What are your musical backgrounds?
Carole: I started playing piano as a child and continued with classical lessons till I was eighteen. I had an inspirational teacher who traced a line of tuition back to Lizst, Czerny and Beethoven. Although I loved playing classical music I was more drawn to pop and rock and began playing by ear and making up songs at an early age. I was encouraged to think about studying music at university but I was too wild for that world. I loved Janis Joplin and Joni Mitchell. At seventeen I was asked to join a touring/recording all female rock group called Mother Superior but I couldn't defy my parents expectations of getting a degree.
After college I threw myself into all London could offer, playing with bands, theatre groups, forming my own all-womens' band the Spoilsports and lots more.
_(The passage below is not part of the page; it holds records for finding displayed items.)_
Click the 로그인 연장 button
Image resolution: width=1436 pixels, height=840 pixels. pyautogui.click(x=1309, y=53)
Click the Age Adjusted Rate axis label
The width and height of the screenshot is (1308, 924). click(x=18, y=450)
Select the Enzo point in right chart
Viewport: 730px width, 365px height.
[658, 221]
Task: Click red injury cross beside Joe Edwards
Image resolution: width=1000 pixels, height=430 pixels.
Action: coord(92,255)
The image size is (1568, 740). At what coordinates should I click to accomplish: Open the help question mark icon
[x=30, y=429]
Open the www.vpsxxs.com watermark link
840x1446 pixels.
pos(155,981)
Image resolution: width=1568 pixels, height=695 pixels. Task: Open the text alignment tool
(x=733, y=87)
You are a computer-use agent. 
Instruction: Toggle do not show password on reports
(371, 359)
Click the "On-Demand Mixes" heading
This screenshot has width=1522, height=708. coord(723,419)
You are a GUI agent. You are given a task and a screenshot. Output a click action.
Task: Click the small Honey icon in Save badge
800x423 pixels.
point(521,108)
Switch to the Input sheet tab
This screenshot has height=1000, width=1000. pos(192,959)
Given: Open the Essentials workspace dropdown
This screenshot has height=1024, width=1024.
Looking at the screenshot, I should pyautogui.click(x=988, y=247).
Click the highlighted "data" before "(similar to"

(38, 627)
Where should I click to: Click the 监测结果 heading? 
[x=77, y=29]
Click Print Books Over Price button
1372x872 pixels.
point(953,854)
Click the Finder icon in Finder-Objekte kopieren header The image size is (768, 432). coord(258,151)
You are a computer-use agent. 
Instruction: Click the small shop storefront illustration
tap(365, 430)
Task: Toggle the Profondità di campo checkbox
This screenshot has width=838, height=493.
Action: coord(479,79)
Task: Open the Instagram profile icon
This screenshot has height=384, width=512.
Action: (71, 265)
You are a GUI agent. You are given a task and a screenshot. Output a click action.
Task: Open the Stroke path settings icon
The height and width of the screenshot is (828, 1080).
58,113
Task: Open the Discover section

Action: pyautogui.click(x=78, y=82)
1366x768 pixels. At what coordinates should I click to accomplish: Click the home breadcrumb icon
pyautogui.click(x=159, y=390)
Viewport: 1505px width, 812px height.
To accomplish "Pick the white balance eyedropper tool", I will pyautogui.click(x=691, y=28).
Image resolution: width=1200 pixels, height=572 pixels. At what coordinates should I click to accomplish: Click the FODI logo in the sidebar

In my mid twenties I wanted to travel so I bought an alto saxophone and took it with me to Spain. I taught myself there, out among the olive trees of Andalusia. I returned to London at a time when life was good for women musicians. A lot of bands and energy. I played everything I could; reggae, funk, blues, big-band, jazz, free-improv, pop. I worked with great R&B and jazz singers like Carol Grimes, Maggie Nichols and Jan Ponsford. In 1985 I moved to Dublin and met Maria. And the rest, as they say, is history.
Maria: I grew up on a farm in rural Tipperary. The music I experienced as a child was classical, school recorder band, soprano through to tenor - good fun but limited. I had a good piano teacher but classical theory drained my brain. At home I would spend hours at the piano playing anything I heard by ear. I was into film soundscores rather than the pop music on the radio. Irish radio was also filled with very bad country & western. Showbands were the only live music around. As I was locked away in the convent boarding school/prison, I didn't get exposed to much music outside. But during my holidays I loved the heavier blues progressive rock like Rory Gallagher, Taste, The Who, John Mayall and then at 14, Tapestry by Carole King entered my heart. Joni Mitchell was beyond me until much later.
So music was simply not encouraged and never seen as an option to live from. And so I reached it much later in life. I think that hearing Ella Fitzgerald sing for the first time really lit my desire to sing seriously. I wanted to think of my voice as an instrument like hers. I started to learn the flute and experiment with improvisation for the first time, the blues harp and taught myself the Irish bodhran (drum) but my voice is what I am. I keep focusing inward on breath and tone and seek to express an authentic self without cliché or affectation.